Jason was 44 years old. He had so much life yet to live. He had only gotten to spend 4 days with our new grandson. We were months away from moving into our homestead that he was renovating himself. We were just a few years away from traveling the US, which was our goal for when all the kids had finished school. We were finding our happy after 17 years of just surviving. I am so proud of my husband for how long and how hard he fought, not just Covid, but all the horrific hospital protocols. It is my belief that my husband was murdered by the very doctors who took an oath to first do no harm. He became experimental material for them as they obtained large payouts for each diagnosis and treatment they pushed on him. His death certificate does list Covid Pneumonia, but it also lists “medical noncompliance”. If that was because he was unvaccinated, that should be criminal. If that was because he invoked his right to refuse medications, that too should be criminal. Due to the immunity from prosecution our state (Kentucky) put into place in March 2020, these doctors and hospitals are getting away with a legal form of murder. Medical malpractice, wrongful death, and negligent care all have a 1-year statute of limitations IF you can get an attorney willing to take on the giant of American Healthcare. Any other form of murder has no statute of limitations. So much needs to change and that is why we are here. To seek justice and to affect change in the approved Covid hospital protocols that are killing our loved ones.

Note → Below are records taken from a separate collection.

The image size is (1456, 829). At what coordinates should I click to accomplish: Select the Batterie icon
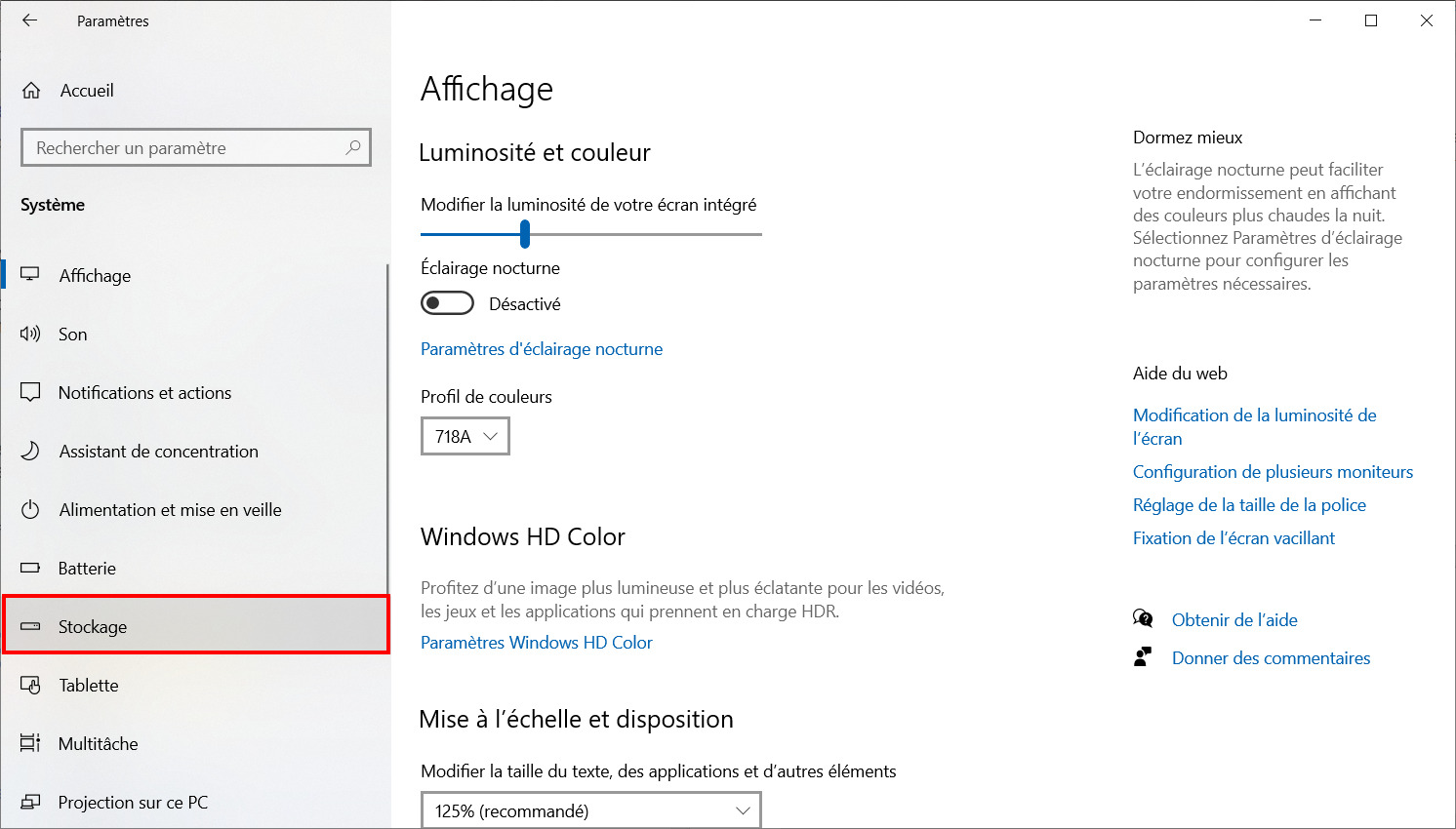pyautogui.click(x=30, y=568)
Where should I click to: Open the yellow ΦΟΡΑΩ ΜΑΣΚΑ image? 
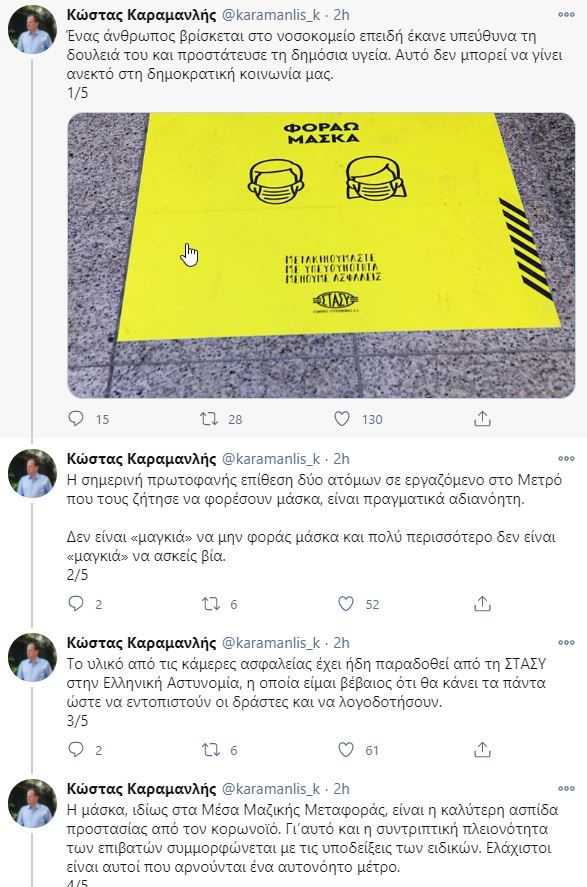tap(321, 255)
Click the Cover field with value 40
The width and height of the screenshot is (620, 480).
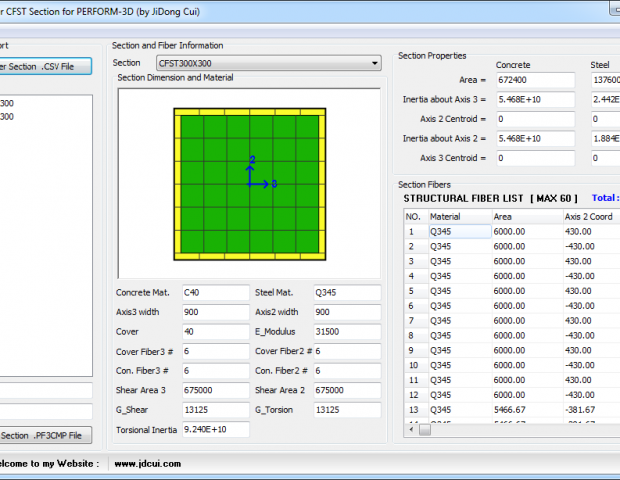pos(214,332)
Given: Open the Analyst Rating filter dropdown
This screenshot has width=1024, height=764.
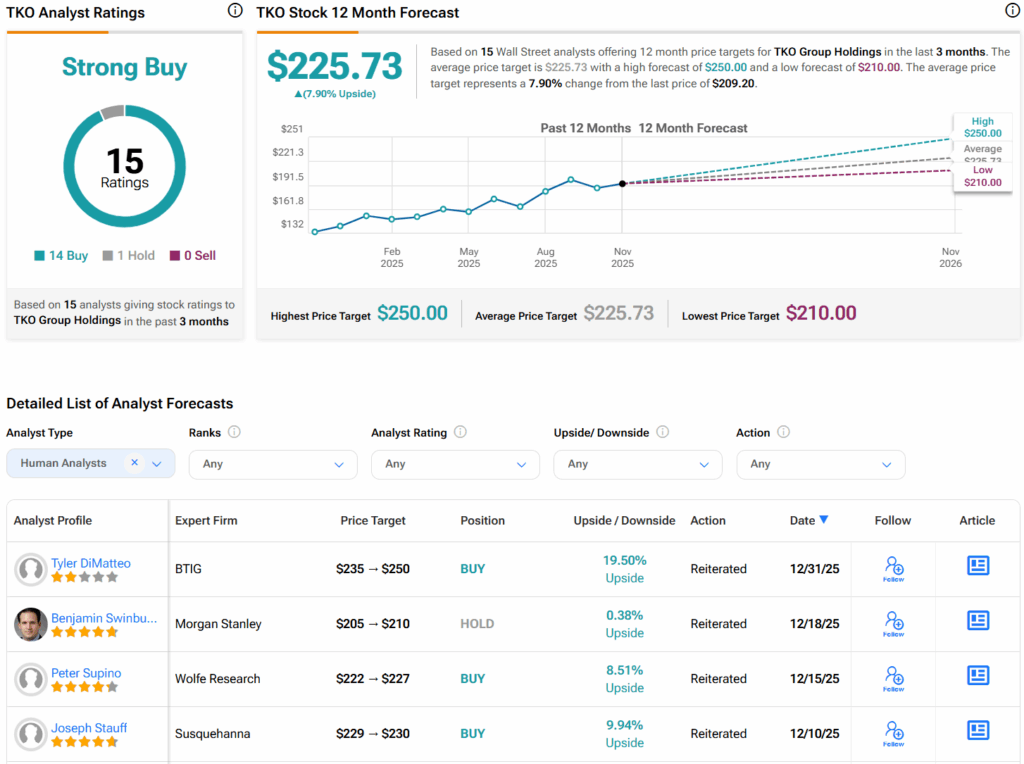Looking at the screenshot, I should point(455,464).
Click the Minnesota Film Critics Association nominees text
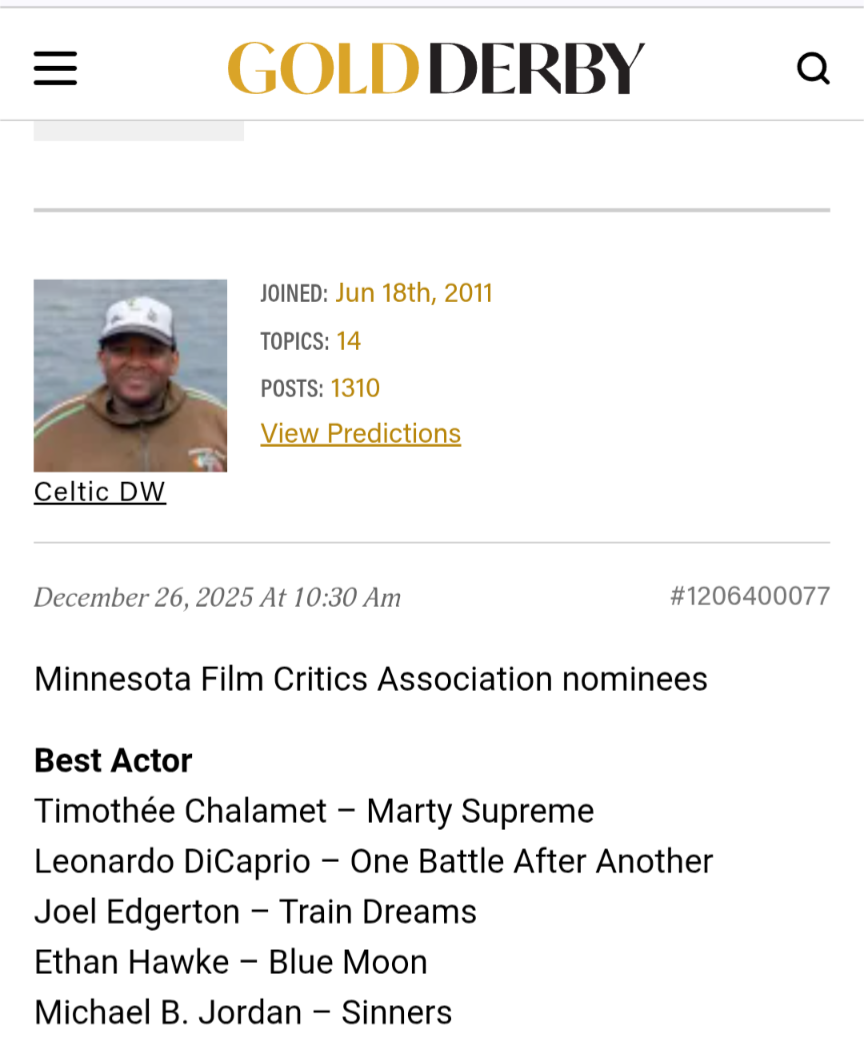 tap(370, 680)
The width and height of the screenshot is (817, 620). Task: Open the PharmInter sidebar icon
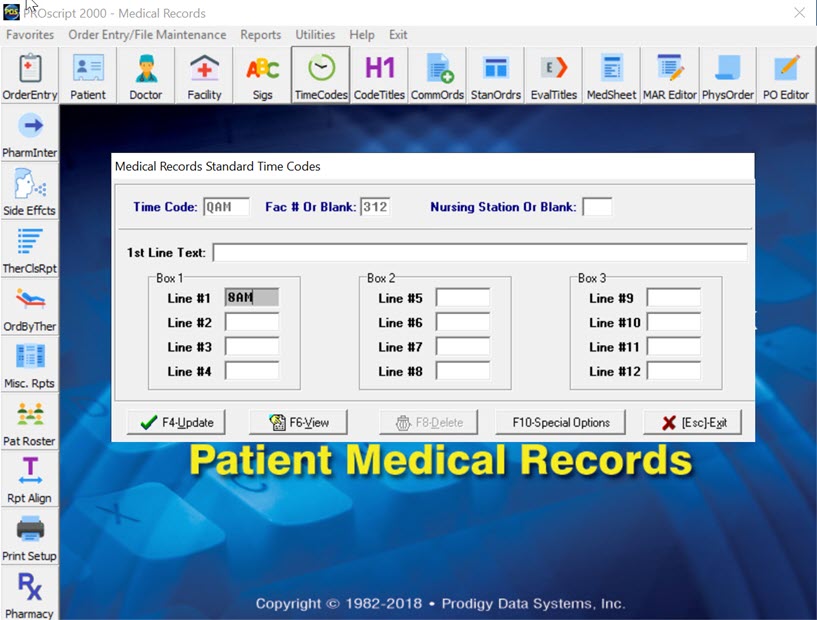(29, 133)
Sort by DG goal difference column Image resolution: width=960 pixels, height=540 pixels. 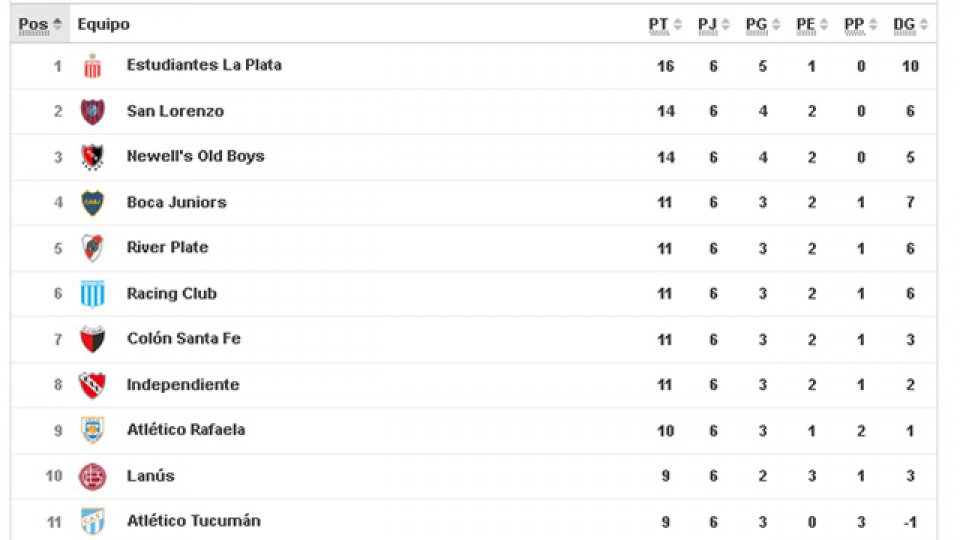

“Hospitals and physicians are getting away with murder.”
The story I submitted to you is but a summary of the horrific treatment my husband, Jason Parks received. He spent 42 days in the hospital, being subjected to the deadly Covid protocol. I have been trying, tirelessly, to get the attention of any lawyer willing to take this case of medical malpractice/wrongful death, to no avail. One lawyer told me he couldn't afford to go against the hospital. That is how these hospitals and physicians are getting away with murder. That, and the immunity from prosecution that was put into place in March of 2020. I am but one person but together with other widows, I am advocating for change to this protocol and for justice. Thank you for your interest in my beautiful husband's story!